WHAT IS BEING ASKED:
From the records, pick out and copy each line containing "link".

☆ ☆ ☆ ☆ ☆ ☆ ☆

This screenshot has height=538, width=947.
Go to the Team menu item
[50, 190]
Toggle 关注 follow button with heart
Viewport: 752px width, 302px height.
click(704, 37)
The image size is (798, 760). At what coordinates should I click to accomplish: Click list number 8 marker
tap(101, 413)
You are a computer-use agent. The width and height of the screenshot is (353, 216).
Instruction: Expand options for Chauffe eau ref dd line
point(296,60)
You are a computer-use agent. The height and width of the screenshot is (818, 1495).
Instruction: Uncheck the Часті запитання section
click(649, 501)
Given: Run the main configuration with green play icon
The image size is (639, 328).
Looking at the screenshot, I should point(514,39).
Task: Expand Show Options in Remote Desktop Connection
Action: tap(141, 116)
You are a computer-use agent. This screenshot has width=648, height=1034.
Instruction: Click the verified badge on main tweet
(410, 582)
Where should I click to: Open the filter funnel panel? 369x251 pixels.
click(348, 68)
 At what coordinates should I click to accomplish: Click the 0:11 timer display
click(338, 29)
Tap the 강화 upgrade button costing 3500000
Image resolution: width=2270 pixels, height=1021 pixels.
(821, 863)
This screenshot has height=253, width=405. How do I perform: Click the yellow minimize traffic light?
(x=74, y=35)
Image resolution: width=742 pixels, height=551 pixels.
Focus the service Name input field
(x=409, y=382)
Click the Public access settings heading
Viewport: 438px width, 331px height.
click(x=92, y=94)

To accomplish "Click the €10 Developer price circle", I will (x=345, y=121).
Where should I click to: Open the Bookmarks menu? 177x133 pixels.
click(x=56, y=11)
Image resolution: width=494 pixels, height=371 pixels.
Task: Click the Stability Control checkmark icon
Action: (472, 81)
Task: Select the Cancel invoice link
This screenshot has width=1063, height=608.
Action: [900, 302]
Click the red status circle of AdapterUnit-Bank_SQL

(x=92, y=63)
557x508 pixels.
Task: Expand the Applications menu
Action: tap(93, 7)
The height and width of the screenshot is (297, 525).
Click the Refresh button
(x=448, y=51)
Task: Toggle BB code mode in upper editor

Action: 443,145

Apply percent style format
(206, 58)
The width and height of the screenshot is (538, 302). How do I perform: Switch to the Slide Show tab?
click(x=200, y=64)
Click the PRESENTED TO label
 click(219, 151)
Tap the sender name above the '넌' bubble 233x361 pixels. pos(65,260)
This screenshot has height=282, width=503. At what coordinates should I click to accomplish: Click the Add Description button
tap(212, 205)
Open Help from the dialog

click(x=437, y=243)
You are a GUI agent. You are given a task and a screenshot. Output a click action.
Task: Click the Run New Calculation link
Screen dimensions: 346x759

☆ ☆ ☆ ☆ ☆ ☆ ☆

EXPECTED ANSWER:
Task: Select the Cancel invoice link
Task: Click the Run New Calculation link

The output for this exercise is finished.